Work order 1: In the biosimilar passage, which variables does the car analogy name as able to confound a comparison?
Work order 2: Write out the stretch of the biosimilar passage from "Even in a drug" through "perform, Gudat said." word for word.
Work order 3: Carry the biosimilar passage on from the point where it stops.

In the clinical trial setting, the efficacy of a drug candidate is being evaluated; and in the real world, the actual effectiveness of the drug under conditions of everyday medical practice is being judged.

The Car Analogy

The analytical comparison of a biosimilar candidate done in a controlled setting can be compared to development of a car and the systematic testing of its constituent parts, he said. In the real world, “we’re taking the car out for a spin.” But it’s then that many other factors come into play. Continuing the car analogy, he explained that road conditions, driver fitness, driving skills, and time of day are variables that have the potential to “confound your comparison,” and the variations from what you observed in a controlled setting could be extreme and not the fault of your product.

Even in a drug trial, it is unlikely that clinicians will get the same results every time. It is a fundamental of statistics that patient outcome samples will vary, and these must be pooled to form a more comprehensive picture of how the biosimilar will perform, Gudat said.

He noted that clinical studies of US- and EU-sourced samples of reference adalimumab (Humira) have demonstrated variations that could be explained by local conditions under which the drugs were administered—not by variations between the US and EU biosimilars. “We don’t believe that studies conducted by one sponsor vs another sponsor are fundamentally different and the products used are fundamentally different; much more, we think there are certain circumstances that the study introduces that drive the observation,” Gudat said. "We have to acknowledge that there’s randomness."

Exercise data:

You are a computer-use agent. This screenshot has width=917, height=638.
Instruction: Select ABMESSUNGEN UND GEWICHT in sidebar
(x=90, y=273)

Result 1: Road conditions, driver fitness, driving skills, and time of day.

Result 2:
Even in a drug trial, it is unlikely that clinicians will get the same results every time. It is a fundamental of statistics that patient outcome samples will vary, and these must be pooled to form a more comprehensive picture of how the biosimilar will perform, Gudat said.

Result 3:
Genuine product characterization involves pooling multiple samples of patient outcomes to form a statistical curve. Most of the samples will cluster in the center of this curve, but inevitably there will be outliers. The confidence interval, or the probabilistic margins of drug performance, cuts away the outliers, but those outliers still reflect what could happen when patients use the drug being studied, he said. “This is important, because it helps us understand what kind of numbers we’ll be looking at and what they mean or don’t mean.”

What's Driving Real-World Differences?

The real-world differences observed between US- vs EU-sourced Humira could be explained by non-drug–related variables, such as improper drug administration or the geographic dispersal of study populations and their epidemiological history—ie, tuberculosis, Gudat said.

For those reasons, he said, RWE doesn’t really help evaluate for biosimilarity. “It compares the products embedded in a multitude of circumstances. You have to look at the whole package. I’m really illustrating why the signal-to-noise ratio in the real-world setting is actually not necessarily conducive to generating comparative evidence for a biosimilar. You’ve just got so much noise; and if you do see a difference, you’ve got no idea where it’s coming from.”

That doesn’t mean RWE is of no value. There are questions that RWE can answer and should be used to answer, he said.

RWE studies can provide important information along the lines of who has gained access to the biosimilar, when is it being used in real world practice, how it is administered, and in what settings the biosimilar has been embraced, Gudat said.

By following this line of inquiry, real-world studies can complement clinical efficacy studies, he said.

Gudat suggested a number of potential real-world studies that would accomplish this objective:

  • Rates and circumstances of adoption
  • Methods of enhancing patient acceptance
  • Characteristics of patients treated with biosimilars
  • Patient satisfaction
  • Medication adherence
  • Health care practitioners’ attitudes and acceptance of biosimilars
  • Practitioners’ knowledge of biosimilars
  • Changes in the order of use of biologics (treatment lines)
  • Impact on dosing frequency.
  • Dose adjustments
  • Impact on patient outcomes (public health consequences)
  • Health economic benefits.

“These are other questions equally important or also important that [RWE] can help us to answer,” Gudat said.